# Fellow craft degree!



## SeattleMason0613 (Sep 27, 2013)

I have my fellow craft degree tonight really excited and nervous should be a long night but a memorable one I hope! 


My Freemasonry HD


----------



## crono782 (Sep 27, 2013)

You will surely enjoy it brother. The FC degree has some serious meat to it which you'll realize once it has soaked in (and also if you progress into the Capitular degrees later). 


My Freemasonry HD


----------



## broglover79 (Sep 27, 2013)

Congrats I'm  FC now waitin for the date on my master degree


My Freemasonry HD


----------



## SeattleMason0613 (Sep 27, 2013)

Yes I can't wait ready to get off work, take a nap and just experience 


My Freemasonry HD


----------



## Brother JC (Sep 29, 2013)

It's a wonderful experience. Congratulations!


----------



## NativeSteel (Sep 29, 2013)

I loved the FC !!  I can tell I'm getting more and more light. I did mine last week.

" SEMPER ANTICUS "


----------



## PLAH3 (Oct 2, 2013)

I am a FC now and there is a lot to know. Good luck!


My Freemasonry HD


----------



## SeattleMason0613 (Oct 2, 2013)

Just waiting to be assigned a mentor so I can dive into the cypher work, I am studying the lecture and tools now 


My Freemasonry HD


----------



## PLAH3 (Oct 2, 2013)

Also some places require the 47 problem so that'll be important. What other blue lodge organizations are there aside from PHA and mainstream?


My Freemasonry HD


----------



## SeattleMason0613 (Oct 2, 2013)

47 problem?


My Freemasonry HD


----------



## crono782 (Oct 2, 2013)

Don't worry about that now.


----------



## PLAH3 (Oct 2, 2013)

Yea like I said it probably different by lodge because we learned it. 


My Freemasonry HD


----------



## SeattleMason0613 (Oct 2, 2013)

We kind learn stuff on our own, we do a lecture after the degree and the rest is up to us to learn we get a mentor and study the PL and WT and obligation 


My Freemasonry HD


----------



## SeattleMason0613 (Oct 2, 2013)

Raw data:
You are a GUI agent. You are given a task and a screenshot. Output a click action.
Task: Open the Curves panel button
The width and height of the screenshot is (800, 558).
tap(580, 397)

Directive A:
In the fellow craft degree thread, what is SeattleMason0613 waiting to be assigned before starting the cypher work?
Directive B:
Go on with the fellow craft degree thread from where it stops.

Answer A:
A mentor.

Answer B:
We are starting a fireplace side fellow craft discussion group, this could be something I can research and present at


My Freemasonry HD


----------



## hidonmesahj (Oct 2, 2013)

How long is the average response time from petition to decision? 

Sent from my HTC One SV using Freemason Connect HD mobile app


----------



## SeattleMason0613 (Oct 2, 2013)

Well you petition they read it at stated, they assign an investigative committee and then vote on you at the next meeting so depending on how often the lodge you petition meets. Mine took about two months, but there is no rush what so ever 


My Freemasonry HD


----------



## hidonmesahj (Oct 2, 2013)

I've waited over a year to formally petition a lodge that I thought suited me & so I could gain some insight into what it is I would be getting involved with. Patience is really no issue, I was just curious bc I never actually petioned until about a week ago. But thx.

Sent from my HTC One SV using Freemason Connect HD mobile app


----------



## SeattleMason0613 (Oct 2, 2013)

Ask the guys at your lodge! 


My Freemasonry HD


----------



## hidonmesahj (Oct 2, 2013)

Thx. For your help, bro.

Sent from my HTC One SV using Freemason Connect HD mobile app


----------



## dfreybur (Oct 2, 2013)

SeattleMason0613 said:


> 47 problem?



The 47th problem in Euclid's geometry textbook The Elements is also known as the Pythagorean Theorem.  As it is a mechanism to create a square it is deeply symbolic and significant to Masonry.  There are even jurisdictions that use it as the Past Masters emblem.


----------



## SeattleMason0613 (Oct 2, 2013)

Still so much to learn...thanks 


My Freemasonry HD


----------



## PLAH3 (Oct 3, 2013)

Wow I didn't know it was used as a emblem too. Are there other families of masonry aside from Prince Hall and Mainstream (for the blue lodge). 


My Freemasonry HD


----------



## dfreybur (Oct 4, 2013)

PLAH3 said:


> Wow I didn't know it was used as a emblem too. Are there other families of masonry aside from Prince Hall and Mainstream (for the blue lodge).



UGLE uses the 47th problem as their PM symbol so that makes us Americans the other family.  Making a square, making a Mason.  Richly symbolic.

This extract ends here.